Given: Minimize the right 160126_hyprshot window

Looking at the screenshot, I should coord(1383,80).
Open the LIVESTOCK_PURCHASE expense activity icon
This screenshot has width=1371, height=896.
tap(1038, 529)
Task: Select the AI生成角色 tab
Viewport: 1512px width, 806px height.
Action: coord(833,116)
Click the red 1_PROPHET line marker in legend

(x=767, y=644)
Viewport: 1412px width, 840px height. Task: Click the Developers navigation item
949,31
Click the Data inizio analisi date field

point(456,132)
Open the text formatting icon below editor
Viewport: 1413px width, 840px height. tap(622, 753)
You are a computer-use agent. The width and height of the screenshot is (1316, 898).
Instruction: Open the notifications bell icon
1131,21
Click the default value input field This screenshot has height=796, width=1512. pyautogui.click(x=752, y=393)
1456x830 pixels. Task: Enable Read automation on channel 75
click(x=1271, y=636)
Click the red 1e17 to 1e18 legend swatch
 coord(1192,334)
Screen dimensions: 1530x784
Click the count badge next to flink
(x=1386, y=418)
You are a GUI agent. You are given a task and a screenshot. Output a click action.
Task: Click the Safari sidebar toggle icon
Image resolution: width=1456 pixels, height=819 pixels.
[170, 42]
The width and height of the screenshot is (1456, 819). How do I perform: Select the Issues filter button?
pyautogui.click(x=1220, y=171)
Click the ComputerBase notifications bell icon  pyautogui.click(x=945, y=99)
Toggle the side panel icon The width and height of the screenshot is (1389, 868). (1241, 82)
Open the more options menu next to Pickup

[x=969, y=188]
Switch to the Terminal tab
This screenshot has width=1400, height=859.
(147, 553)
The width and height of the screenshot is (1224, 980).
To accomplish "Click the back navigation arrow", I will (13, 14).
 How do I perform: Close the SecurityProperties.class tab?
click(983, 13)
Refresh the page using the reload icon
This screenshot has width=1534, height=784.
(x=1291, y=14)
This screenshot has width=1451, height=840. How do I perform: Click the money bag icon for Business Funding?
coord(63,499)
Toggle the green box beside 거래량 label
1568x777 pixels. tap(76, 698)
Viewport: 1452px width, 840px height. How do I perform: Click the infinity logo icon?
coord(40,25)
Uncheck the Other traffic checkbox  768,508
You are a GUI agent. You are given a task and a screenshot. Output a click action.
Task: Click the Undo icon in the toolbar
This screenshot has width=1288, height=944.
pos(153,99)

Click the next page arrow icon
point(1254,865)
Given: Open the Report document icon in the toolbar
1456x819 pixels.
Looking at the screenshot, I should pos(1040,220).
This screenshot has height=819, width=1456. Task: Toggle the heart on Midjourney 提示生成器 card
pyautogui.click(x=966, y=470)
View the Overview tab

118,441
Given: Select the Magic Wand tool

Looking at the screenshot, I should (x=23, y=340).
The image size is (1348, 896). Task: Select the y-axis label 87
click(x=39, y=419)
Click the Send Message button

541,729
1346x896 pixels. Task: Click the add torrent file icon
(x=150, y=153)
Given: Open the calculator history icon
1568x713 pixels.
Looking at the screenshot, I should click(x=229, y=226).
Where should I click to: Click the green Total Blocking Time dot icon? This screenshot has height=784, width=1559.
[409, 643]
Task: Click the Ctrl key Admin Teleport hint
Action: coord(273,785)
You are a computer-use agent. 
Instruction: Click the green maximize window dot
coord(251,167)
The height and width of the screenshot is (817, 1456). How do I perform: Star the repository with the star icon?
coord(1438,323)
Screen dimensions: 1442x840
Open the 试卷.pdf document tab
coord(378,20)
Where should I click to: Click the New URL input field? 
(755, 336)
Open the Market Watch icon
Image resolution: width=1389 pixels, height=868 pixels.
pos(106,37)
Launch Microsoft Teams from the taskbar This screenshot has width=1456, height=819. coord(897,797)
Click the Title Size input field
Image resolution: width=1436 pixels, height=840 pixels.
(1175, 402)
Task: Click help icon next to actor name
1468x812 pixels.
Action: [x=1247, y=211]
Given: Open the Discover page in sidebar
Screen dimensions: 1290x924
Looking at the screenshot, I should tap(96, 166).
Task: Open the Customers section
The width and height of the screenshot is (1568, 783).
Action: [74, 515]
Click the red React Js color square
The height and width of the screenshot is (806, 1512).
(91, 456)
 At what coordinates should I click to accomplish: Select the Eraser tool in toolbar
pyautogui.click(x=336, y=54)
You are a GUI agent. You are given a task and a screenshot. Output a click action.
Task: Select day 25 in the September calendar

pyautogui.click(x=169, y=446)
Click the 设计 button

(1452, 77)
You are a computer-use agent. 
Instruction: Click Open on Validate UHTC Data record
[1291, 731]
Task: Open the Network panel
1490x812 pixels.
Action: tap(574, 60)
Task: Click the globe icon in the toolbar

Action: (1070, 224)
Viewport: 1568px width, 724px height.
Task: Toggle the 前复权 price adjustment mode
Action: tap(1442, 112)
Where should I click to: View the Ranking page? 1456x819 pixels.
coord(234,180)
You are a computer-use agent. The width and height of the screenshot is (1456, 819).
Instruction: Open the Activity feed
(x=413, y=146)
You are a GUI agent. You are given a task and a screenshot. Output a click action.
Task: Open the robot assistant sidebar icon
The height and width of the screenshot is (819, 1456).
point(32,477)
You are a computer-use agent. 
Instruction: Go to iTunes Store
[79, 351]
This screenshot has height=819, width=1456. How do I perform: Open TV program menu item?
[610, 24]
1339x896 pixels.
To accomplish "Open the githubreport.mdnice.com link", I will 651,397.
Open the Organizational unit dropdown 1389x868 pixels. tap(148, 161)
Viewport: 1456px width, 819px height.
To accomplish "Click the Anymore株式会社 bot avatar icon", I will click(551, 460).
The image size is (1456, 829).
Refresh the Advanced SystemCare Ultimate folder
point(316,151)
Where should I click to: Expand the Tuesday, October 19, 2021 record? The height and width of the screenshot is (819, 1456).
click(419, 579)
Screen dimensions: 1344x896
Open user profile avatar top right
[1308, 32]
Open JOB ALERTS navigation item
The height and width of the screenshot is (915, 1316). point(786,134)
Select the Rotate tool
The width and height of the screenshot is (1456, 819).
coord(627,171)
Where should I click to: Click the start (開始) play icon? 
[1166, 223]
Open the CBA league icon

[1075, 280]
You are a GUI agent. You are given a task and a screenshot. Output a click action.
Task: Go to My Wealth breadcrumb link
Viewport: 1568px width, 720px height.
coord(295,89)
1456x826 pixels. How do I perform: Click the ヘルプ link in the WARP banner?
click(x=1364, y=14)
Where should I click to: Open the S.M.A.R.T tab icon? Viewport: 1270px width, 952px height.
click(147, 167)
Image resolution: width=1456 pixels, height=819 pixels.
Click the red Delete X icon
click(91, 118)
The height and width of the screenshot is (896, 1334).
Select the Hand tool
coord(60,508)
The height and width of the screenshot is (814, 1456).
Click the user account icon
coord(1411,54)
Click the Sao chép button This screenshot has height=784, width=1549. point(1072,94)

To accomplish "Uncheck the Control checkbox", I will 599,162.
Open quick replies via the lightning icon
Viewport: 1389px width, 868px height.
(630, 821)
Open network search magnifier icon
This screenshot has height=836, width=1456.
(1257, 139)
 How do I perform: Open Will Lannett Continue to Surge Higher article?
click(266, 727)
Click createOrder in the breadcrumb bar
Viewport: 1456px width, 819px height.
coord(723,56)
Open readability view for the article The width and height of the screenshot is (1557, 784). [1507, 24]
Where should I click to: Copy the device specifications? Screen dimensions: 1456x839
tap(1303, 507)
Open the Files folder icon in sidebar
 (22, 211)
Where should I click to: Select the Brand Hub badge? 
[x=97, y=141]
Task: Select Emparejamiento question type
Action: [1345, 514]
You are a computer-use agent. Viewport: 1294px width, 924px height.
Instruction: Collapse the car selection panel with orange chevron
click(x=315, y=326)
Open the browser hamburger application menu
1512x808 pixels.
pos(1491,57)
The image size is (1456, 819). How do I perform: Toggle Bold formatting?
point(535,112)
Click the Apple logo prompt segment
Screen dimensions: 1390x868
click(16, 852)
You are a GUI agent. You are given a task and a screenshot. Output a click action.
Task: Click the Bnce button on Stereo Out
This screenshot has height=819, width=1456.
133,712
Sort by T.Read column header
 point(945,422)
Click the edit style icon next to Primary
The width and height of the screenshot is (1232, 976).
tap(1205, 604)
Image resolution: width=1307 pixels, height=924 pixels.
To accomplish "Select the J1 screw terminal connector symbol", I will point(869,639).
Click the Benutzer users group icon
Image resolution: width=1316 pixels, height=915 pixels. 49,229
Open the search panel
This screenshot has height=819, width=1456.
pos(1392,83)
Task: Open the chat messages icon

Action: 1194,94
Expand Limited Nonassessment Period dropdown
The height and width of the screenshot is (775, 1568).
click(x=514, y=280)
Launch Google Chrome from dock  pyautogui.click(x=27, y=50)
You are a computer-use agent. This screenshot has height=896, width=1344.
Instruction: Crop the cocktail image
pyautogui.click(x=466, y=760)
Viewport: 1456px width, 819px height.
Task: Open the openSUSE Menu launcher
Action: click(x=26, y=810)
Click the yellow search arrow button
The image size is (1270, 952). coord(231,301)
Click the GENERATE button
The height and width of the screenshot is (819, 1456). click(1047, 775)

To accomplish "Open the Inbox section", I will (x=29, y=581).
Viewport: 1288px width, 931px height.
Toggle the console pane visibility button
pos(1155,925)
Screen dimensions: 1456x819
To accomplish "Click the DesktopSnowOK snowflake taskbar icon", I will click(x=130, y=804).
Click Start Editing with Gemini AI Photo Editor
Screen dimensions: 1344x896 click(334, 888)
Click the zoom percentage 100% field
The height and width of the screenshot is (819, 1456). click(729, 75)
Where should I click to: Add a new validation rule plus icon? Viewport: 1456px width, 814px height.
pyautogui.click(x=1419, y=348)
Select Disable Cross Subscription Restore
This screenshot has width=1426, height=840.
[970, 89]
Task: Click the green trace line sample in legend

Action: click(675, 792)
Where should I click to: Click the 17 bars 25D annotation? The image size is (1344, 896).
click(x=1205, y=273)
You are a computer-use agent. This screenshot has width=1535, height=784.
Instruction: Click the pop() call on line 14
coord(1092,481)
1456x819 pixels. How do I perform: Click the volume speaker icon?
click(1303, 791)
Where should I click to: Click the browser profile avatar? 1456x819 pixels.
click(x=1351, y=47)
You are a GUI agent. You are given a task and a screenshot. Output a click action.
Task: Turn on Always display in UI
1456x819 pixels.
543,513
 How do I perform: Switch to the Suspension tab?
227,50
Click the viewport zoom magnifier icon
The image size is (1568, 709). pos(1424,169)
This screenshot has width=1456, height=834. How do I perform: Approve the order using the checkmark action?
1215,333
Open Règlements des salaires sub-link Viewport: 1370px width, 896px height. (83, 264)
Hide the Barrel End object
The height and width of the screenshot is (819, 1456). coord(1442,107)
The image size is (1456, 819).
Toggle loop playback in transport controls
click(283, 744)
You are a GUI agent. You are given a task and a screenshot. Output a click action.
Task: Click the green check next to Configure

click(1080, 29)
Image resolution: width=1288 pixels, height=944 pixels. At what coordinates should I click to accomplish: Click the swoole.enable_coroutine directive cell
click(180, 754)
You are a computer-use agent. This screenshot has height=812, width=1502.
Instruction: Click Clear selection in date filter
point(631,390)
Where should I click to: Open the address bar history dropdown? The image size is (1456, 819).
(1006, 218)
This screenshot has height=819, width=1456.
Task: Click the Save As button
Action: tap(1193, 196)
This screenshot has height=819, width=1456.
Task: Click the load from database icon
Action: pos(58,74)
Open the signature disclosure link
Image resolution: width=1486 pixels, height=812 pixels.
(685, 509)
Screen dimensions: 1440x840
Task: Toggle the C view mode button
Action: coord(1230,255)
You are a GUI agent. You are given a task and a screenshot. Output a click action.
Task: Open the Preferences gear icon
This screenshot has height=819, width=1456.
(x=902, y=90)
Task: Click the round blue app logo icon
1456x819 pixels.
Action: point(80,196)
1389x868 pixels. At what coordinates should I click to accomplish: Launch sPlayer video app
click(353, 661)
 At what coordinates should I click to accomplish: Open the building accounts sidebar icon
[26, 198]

——

YOUR ASSIGNMENT>
Return every line of the records in which the word "breadcrumb" is found.

TASK RESPONSE>
Task: Go to My Wealth breadcrumb link
Click createOrder in the breadcrumb bar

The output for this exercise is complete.